We have come a long way from the 7/7 London Bombings when there was a backlash against the Muslim community; however, it troubles me that our immediate reaction after terrorist attacks (and I’m as guilty of this as the next person) is to assume that the perpetrator was a Muslim extremist. But maybe it’s part of a slow shift in thinking – as a society we now understand that the Muslim extremists make up a tiny number of the vast Muslim population in this country so perhaps in five years’ time we will be able to receive news of a bomb or gun attack without assuming that a Muslim extremist was responsible. I believe that we must strive to love, educate and accept any members of society who may be at risk of indoctrination to the extremist ideology – if we turn our back on them then they will be lost to their cause.

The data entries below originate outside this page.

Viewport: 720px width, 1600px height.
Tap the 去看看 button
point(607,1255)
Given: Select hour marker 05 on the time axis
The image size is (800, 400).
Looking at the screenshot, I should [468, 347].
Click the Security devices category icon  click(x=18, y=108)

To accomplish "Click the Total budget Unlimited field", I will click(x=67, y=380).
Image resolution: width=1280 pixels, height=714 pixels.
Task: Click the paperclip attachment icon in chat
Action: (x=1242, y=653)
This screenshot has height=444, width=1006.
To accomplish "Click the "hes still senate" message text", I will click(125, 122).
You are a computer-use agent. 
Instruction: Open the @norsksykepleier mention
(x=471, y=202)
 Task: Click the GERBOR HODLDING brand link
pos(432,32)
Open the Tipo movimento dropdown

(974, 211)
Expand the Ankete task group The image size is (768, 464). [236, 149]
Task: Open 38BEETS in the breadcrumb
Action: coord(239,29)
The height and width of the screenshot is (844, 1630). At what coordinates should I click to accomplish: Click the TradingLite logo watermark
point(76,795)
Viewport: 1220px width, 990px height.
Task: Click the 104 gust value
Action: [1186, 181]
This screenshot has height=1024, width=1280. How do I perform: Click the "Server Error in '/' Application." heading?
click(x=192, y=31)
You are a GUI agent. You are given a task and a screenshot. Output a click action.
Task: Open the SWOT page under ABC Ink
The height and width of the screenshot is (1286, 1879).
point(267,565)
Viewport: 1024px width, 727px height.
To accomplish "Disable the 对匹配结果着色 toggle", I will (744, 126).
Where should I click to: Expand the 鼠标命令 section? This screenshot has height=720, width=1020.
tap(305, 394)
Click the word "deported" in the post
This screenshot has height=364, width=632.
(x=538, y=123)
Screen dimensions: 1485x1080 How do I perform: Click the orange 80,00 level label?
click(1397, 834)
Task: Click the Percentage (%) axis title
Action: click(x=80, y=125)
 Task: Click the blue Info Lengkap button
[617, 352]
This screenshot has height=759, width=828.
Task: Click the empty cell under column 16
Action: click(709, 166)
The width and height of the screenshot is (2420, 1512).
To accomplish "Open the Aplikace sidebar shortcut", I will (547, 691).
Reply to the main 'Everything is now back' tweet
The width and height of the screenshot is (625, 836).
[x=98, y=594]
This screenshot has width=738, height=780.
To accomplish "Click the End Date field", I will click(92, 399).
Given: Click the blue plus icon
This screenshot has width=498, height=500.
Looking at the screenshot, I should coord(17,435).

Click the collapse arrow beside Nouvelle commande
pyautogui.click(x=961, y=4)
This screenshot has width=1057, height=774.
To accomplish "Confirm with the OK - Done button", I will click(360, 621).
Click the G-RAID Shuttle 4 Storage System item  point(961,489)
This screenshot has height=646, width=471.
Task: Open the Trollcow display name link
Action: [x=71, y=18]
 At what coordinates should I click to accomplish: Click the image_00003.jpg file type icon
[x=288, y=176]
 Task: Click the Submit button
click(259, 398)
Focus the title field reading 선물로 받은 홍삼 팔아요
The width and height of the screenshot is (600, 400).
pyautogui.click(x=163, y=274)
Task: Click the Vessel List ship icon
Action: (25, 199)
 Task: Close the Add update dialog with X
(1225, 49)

Fire cannot be fought with fire and every time there is a terrorist attack, the outpouring of love and support amongst society always buoys me and I feel such pride that I am part of this society that can respond to such atrocious and senseless hate and violence with pure and boundless love. From taxi drivers giving free rides to stranded people in Manchester, to the blood banks brimming with people turning up to donate blood, from local businesses providing food and drinks to emergency workers, to people crowdfunding to support victims’ families; I am so immensely proud of all of this and it shows me that there is far more light than darkness in this world
I began writing this the day after the Westminster terrorist attack in March. The piece petered out before it was finished because it’s such a difficult subject to find words about. Sadly, in the wake of the bomb attack in Manchester, I felt compelled to take up my pen once more and finish this piece.